O grupo da Região Norte propôs que o Confea crie maneiras de reduzir a vulnerabilidade atual dos Creas diante de cobranças frequentes do MPU quanto à imediata aplicação do RJU. “Em nosso debate, notamos que inúmeros Regionais estão impedidos de realizar processo seletivo simplificado de funcionários por conta da indefinição do regime de contratação”, comentou o coordenador do grupo e presidente do Crea-AM, eng. civ. Claudio Guenka. Também foi proposta reunião com a PGU, TCU, AGU e MPOG e uma maior articulação política com o STF, por meio do Fórum dos Conselhos Profissionais, para tratar do assunto.

Ponderação

“O trabalho terá continuidade, recebemos informações muito importantes. Todo esse material será objeto da pauta da próxima reunião do Colégio de Presidentes, dia 19 de agosto, em Maceió. E levaremos ao Fórum do Conselho de Profissões, em uma somatória de esforços. Temos que definir ações a curto e médio prazo. Entre elas, temos a questão de todos os 30 conselhos federais e seus respectivos regionais. Todos sob o mesmo conflito. E precisamos trazer estes atores importantes, como a AGU e outros. Nosso fórum tem um respeito muito grande desses órgãos. O chamamento de um conselho isoladamente é difícil até porque eles já tem uma posição formada sobre isso”, comentou o presidente do Confea, José Tadeu.

Já o coordenador do Fórum, José Augusto Viana Neto, destacou o histórico de atuação do grupo, em um processo de aproximação com a Casa Civil, a Advocacia Geral da União, o Ministério do Planejamento, Orçamento e Gestão e, sobretudo, o Ministério Público Federal. “O Ministério Público tem o objetivo de defender o interesse público.  E nesse ponto o Ministério Público deixou clara sua intenção de fazer uma análise em que a sociedade seria beneficiada. Temos insistido na questão da autonomia financeira, para que não haja ingerência nos conselhos pelos partidos; e o ministério Público também aceita esta tese”. 

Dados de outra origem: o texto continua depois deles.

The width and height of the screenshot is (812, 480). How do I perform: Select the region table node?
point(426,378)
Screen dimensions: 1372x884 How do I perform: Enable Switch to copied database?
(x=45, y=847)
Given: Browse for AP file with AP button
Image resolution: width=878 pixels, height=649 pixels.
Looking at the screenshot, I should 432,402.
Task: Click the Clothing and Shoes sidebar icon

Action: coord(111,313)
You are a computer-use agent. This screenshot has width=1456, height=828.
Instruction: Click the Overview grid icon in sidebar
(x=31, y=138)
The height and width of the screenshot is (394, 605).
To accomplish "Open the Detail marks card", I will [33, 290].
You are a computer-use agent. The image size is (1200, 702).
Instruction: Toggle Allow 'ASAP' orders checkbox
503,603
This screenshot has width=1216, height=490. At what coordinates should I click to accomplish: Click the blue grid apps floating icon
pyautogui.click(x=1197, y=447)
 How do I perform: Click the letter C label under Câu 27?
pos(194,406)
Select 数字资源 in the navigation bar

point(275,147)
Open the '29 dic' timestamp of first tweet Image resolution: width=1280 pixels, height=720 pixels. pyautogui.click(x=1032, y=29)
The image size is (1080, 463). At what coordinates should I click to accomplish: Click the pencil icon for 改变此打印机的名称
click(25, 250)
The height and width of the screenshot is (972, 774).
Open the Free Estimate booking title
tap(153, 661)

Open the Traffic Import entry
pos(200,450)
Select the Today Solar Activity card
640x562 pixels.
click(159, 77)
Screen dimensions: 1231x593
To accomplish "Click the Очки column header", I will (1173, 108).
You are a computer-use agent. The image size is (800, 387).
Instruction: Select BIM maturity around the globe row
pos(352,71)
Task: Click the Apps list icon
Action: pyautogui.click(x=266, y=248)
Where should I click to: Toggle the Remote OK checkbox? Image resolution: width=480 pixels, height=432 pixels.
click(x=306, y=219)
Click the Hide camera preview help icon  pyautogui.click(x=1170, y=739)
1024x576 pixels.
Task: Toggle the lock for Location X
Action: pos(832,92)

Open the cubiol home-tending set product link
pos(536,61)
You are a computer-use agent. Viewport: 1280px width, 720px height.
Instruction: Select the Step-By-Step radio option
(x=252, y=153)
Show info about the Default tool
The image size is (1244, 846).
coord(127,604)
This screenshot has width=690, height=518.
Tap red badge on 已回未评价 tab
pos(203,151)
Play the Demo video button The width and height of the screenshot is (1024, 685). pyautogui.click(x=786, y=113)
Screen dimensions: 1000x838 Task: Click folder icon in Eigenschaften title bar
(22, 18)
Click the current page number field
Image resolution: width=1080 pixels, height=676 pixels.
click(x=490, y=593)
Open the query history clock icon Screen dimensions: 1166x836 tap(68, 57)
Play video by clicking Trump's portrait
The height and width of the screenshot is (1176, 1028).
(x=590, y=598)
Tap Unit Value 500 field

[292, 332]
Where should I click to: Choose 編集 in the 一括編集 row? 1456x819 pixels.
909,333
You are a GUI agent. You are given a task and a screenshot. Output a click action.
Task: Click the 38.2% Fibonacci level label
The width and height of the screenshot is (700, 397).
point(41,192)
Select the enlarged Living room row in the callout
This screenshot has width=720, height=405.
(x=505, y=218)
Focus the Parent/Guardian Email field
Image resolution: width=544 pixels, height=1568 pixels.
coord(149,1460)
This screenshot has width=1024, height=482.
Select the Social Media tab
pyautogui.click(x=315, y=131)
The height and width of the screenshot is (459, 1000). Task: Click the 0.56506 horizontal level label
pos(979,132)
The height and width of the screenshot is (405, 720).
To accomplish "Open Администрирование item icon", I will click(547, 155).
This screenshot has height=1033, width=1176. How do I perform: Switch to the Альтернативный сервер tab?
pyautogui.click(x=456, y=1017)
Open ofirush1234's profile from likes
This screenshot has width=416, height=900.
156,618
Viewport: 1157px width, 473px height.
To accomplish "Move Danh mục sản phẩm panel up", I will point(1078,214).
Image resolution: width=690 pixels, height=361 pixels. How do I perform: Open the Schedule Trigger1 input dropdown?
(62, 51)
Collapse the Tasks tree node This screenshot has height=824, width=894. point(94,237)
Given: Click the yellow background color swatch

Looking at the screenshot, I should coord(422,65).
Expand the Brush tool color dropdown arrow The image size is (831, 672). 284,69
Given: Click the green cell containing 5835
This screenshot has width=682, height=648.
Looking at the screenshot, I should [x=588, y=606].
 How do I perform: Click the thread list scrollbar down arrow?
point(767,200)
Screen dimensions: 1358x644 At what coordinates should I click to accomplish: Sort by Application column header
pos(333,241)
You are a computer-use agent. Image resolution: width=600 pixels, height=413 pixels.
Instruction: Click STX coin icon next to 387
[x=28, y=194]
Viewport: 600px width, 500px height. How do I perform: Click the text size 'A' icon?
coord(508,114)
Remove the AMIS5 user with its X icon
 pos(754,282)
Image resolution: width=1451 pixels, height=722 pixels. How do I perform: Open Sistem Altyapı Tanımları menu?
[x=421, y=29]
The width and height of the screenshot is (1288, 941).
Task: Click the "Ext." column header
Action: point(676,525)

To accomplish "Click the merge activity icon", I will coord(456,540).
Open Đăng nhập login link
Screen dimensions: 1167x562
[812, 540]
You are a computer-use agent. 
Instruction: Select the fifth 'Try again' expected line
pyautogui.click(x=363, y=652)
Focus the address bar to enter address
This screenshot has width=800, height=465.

Ao agradecer a aceitação do convite do Colégio de Presidentes e ainda a proposta de voltar a debater o tema no próximo dia 19 de agosto, o engenheiro civil Marco Antônio Amigo destacou “as palavras ponderadas do coordenador do Fórum”, reconhecendo a importância de tomar medidas planejadas e, ao mesmo tempo, manter aberto o diálogo entre os jurídicos dos regionais e dos Creas. “Precisamos conseguir uma base jurídica para os regionais trabalharem”.